# Your assignment:
Below are the records. Retype exactly the lines between the lines holding "at far right" and "Task: Navigate to the Maps section", inclusive.

# Available records:
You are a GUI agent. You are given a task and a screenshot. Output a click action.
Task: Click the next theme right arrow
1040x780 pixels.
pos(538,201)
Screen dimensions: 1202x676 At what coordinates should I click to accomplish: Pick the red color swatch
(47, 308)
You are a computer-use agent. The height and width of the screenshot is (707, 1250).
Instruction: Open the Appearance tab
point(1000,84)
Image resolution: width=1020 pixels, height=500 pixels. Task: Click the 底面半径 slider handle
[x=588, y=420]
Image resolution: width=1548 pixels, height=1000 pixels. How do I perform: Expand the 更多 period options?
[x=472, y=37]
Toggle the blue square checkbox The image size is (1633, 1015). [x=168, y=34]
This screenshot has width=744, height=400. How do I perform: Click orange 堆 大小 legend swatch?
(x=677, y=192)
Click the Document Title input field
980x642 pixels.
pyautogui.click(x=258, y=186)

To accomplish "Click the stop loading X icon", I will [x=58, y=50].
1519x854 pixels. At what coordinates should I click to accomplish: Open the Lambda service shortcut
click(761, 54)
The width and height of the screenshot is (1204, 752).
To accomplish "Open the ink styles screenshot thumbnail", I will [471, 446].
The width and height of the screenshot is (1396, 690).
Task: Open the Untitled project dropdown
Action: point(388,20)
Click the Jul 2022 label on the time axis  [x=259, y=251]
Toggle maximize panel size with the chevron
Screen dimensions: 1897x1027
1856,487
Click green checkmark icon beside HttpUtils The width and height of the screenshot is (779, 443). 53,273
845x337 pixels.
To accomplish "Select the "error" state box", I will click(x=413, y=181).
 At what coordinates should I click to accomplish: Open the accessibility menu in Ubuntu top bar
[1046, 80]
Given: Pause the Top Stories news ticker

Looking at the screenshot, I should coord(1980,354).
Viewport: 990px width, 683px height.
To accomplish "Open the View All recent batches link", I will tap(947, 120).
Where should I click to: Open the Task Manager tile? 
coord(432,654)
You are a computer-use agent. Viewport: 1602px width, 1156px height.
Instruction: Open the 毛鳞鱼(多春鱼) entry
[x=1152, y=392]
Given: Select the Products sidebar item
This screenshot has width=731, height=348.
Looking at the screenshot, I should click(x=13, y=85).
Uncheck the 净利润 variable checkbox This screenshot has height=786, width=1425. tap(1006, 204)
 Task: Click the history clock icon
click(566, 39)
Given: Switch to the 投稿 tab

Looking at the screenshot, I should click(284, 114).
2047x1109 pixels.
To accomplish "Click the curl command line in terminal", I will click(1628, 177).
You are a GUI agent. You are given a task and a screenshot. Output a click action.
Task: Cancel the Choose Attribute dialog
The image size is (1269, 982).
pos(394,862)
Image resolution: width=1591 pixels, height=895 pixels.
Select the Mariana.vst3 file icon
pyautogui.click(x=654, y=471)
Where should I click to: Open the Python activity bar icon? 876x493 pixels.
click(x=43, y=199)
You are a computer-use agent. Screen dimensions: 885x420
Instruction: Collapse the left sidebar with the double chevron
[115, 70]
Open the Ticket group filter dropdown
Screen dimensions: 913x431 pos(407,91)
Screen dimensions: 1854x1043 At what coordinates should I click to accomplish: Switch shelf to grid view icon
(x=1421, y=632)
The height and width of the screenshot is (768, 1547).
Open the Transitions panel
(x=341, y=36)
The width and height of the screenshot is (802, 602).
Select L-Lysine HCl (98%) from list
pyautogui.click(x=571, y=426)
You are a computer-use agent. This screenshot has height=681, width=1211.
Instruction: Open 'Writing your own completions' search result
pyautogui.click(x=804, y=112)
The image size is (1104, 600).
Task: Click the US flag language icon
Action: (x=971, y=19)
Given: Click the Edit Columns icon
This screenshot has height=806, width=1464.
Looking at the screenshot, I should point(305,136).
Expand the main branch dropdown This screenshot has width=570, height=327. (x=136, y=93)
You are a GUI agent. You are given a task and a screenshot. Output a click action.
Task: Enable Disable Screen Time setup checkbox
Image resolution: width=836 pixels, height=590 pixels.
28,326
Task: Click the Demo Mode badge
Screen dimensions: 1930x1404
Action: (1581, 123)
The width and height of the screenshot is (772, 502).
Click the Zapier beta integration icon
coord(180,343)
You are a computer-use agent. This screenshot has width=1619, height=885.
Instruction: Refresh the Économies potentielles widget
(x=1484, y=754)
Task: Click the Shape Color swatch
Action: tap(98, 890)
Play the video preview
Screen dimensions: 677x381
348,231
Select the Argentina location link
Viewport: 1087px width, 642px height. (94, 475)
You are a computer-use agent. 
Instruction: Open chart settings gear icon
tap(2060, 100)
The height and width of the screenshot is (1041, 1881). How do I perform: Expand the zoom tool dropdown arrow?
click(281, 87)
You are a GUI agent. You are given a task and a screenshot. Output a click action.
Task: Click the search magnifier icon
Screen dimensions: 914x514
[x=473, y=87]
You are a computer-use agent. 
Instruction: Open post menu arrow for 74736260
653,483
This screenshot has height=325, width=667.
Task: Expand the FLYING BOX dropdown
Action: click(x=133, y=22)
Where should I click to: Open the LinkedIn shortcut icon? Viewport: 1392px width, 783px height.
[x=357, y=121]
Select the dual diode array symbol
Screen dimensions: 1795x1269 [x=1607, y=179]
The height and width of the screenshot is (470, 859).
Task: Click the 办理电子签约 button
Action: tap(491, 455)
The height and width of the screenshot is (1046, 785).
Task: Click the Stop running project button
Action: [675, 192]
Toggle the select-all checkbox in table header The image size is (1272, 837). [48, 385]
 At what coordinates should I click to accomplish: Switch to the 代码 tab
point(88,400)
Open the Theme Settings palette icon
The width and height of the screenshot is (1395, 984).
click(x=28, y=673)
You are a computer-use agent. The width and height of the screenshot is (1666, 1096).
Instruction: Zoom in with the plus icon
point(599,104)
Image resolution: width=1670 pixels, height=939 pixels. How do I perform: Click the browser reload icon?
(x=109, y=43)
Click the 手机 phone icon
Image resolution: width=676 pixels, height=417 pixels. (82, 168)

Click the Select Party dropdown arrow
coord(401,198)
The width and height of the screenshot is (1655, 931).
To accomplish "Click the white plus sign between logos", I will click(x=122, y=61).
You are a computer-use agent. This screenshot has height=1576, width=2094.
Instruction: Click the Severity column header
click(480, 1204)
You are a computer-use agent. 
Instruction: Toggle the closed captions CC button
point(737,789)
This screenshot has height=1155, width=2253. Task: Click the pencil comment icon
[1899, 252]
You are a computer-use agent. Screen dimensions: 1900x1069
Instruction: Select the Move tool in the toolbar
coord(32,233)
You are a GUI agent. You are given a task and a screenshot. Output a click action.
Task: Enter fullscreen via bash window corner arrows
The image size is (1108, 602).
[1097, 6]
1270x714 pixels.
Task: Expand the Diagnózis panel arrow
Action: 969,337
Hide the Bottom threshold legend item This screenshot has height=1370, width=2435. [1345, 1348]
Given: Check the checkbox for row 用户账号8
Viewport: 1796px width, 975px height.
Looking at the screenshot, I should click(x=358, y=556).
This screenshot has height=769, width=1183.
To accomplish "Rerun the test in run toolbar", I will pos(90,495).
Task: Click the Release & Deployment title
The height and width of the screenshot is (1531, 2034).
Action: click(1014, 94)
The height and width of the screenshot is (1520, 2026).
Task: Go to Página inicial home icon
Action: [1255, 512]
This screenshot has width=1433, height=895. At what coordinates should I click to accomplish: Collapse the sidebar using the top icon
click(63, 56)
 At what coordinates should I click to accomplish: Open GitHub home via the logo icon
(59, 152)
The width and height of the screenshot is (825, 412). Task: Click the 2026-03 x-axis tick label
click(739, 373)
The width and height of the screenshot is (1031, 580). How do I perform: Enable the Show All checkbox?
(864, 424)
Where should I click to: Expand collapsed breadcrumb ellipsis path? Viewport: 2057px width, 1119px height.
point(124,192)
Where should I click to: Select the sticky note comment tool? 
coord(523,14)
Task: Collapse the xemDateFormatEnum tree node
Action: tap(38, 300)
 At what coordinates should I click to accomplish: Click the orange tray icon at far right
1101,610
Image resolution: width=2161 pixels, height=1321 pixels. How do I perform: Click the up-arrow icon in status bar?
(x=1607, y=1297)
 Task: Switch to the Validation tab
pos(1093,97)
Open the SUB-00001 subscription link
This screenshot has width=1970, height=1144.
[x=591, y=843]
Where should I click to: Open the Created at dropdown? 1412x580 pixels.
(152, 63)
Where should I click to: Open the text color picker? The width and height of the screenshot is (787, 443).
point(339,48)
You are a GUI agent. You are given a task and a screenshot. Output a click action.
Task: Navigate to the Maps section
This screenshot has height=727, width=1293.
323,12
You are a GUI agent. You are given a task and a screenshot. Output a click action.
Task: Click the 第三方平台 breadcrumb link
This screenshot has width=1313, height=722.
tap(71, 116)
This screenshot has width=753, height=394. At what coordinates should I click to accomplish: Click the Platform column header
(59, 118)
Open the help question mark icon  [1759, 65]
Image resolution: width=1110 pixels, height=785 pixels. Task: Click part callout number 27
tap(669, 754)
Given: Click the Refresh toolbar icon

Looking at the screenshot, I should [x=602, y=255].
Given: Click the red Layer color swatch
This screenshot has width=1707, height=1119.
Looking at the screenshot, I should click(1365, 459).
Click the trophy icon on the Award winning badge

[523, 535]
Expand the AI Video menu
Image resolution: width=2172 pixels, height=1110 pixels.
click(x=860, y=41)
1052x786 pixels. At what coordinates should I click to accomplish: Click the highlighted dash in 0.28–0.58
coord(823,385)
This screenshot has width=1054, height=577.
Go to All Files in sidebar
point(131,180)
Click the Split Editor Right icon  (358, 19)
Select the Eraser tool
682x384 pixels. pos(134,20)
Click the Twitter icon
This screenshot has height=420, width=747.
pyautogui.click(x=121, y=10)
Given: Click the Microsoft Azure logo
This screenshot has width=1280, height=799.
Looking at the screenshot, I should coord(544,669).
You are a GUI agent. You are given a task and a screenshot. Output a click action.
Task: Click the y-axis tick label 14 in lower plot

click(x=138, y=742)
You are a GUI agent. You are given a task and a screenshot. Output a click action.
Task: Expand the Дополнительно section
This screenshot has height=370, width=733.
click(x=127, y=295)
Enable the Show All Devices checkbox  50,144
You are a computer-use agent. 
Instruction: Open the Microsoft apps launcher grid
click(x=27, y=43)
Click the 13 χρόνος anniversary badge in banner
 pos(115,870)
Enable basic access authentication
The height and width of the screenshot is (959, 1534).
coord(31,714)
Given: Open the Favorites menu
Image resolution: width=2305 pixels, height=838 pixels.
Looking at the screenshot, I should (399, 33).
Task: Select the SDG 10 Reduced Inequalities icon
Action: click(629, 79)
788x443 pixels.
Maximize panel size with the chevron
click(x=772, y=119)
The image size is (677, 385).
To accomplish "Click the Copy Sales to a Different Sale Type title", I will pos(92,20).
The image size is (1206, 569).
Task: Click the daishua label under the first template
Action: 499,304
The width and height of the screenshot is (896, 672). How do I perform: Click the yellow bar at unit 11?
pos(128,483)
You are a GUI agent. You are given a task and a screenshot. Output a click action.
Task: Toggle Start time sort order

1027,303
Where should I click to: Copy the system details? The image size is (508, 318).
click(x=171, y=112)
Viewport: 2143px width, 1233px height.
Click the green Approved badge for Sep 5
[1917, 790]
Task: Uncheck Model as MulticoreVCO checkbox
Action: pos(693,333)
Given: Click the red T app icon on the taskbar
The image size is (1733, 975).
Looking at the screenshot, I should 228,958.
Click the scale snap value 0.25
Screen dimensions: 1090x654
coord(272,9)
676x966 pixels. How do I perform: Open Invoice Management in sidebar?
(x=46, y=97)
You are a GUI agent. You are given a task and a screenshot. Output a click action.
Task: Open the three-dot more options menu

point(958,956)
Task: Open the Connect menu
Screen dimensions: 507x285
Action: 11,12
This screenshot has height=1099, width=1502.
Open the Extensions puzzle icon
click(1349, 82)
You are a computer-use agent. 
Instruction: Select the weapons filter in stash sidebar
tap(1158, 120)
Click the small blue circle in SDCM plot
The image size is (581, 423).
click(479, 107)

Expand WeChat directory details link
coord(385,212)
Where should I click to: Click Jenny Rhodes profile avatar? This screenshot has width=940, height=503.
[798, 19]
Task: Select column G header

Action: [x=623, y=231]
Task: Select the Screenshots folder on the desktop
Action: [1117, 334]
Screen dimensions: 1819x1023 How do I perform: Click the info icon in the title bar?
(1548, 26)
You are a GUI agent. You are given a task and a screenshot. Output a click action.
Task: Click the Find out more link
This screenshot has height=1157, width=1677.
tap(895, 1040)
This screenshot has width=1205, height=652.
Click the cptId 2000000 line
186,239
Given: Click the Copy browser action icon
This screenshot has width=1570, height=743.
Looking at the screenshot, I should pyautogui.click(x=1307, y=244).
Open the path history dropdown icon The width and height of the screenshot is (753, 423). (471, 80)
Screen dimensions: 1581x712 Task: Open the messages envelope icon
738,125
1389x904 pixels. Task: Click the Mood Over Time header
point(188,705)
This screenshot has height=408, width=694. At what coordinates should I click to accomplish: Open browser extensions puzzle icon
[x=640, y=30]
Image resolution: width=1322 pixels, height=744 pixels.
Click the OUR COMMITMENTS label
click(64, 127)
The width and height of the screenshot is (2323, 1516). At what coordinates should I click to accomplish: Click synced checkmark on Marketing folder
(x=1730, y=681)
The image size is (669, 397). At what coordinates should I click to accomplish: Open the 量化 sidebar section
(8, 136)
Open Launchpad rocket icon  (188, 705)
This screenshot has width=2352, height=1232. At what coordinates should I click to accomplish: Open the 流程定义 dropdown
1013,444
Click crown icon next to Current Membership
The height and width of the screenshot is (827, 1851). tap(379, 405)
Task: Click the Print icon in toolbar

# Solution to the problem:
 At what coordinates should I click to accomplish: Click the orange tray icon at far right
1101,610
Image resolution: width=2161 pixels, height=1321 pixels. How do I perform: Click the up-arrow icon in status bar?
(x=1607, y=1297)
 Task: Switch to the Validation tab
pos(1093,97)
Open the SUB-00001 subscription link
This screenshot has width=1970, height=1144.
[x=591, y=843]
Where should I click to: Open the Created at dropdown? 1412x580 pixels.
(152, 63)
Where should I click to: Open the text color picker? The width and height of the screenshot is (787, 443).
point(339,48)
You are a GUI agent. You are given a task and a screenshot. Output a click action.
Task: Navigate to the Maps section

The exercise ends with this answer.